The answer is that the global scope does not enclose anything - it is global to everything. Use the global keyword in such a case.
Historical reasons
In 2.x, nonlocal didn't exist yet. It wasn't considered necessary to be able to modify enclosing, non-global scopes; the global scope was seen as a special case. After all, the concept of a "global variable" is a lot easier to explain than lexical closures.
The global scope works differently
Because functions are objects, and in particular because a nested function could be returned from its enclosing function (producing an object that persists after the call to the enclosing function), Python needs to implement lookup into enclosing scopes differently from lookup into either local or global scopes. Specifically, in the reference implementation of 3.x, Python will attach a __closure__ attribute to the inner function, which is a tuple of cell instances that work like references (in the C++ sense) to the closed-over variables. (These are also references in the reference-counting garbage-collection sense; they keep the call frame data alive so that it can be accessed after the enclosing function returns.)
By contrast, global lookup works by doing a chained dictionary lookup: there's a dictionary that implements the global scope, and if that fails, a separate dictionary for the builtin scope is checked. (Of course, writing a global only writes to the global dict, not the builtin dict; there is no builtin keyword.)
Theoretically, of course, there's no reason why the implementation of nonlocal couldn't fall back on a lookup in the global (and then builtin) scope, in the same way that a lookup in the global scope falls back to builtins. Stack Overflow is not the right place to speculate on the reason behind the design decision. I can't find anything relevant in the PEP, so it may simply not have been considered.

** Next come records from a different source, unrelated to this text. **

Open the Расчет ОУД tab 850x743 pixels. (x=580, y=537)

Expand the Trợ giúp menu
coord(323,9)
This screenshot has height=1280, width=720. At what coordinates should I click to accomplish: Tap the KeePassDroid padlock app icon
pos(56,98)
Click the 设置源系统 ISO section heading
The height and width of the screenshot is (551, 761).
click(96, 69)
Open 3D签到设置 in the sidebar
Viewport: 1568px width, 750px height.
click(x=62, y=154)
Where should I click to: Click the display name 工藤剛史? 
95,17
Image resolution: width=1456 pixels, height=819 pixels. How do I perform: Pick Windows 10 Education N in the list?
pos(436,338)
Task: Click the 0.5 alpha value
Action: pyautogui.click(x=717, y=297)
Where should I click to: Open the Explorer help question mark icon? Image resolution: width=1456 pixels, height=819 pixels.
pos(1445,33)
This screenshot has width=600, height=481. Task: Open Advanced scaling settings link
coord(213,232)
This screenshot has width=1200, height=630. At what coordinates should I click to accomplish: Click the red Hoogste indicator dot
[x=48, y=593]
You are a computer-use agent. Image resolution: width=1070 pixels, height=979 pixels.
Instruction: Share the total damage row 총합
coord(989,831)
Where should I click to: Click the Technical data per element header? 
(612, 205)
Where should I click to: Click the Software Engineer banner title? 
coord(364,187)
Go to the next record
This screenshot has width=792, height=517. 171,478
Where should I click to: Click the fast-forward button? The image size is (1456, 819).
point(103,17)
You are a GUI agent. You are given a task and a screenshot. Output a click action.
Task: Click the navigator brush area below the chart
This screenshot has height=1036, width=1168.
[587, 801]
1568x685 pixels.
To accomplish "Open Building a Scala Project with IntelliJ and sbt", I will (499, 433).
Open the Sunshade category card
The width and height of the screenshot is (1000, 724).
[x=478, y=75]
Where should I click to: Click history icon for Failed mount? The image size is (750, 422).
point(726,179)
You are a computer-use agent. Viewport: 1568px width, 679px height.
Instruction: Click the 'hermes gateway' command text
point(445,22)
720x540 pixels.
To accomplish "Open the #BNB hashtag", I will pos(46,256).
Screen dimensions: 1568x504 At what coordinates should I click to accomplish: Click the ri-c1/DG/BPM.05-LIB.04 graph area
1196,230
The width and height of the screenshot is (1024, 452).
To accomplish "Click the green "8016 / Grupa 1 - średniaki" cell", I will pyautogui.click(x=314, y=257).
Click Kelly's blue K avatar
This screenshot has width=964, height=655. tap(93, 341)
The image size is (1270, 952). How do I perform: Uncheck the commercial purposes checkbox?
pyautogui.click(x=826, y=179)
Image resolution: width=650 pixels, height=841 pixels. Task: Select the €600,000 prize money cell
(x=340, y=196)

The best I can offer is: like with local variable lookup, nonlocal lookup works by determining at compile time what the scope of the variable will be. If you consider builtins as simply pre-defined, shadow-able globals (i.e. the only real difference between the actual implementation and just dumping them into the global scope ahead of time, is that you can recover access to the builtin with del), then so does global lookup. As they say, "simple is better than complex" and "special cases aren't special enough to break the rules"; so, no fallback behaviour.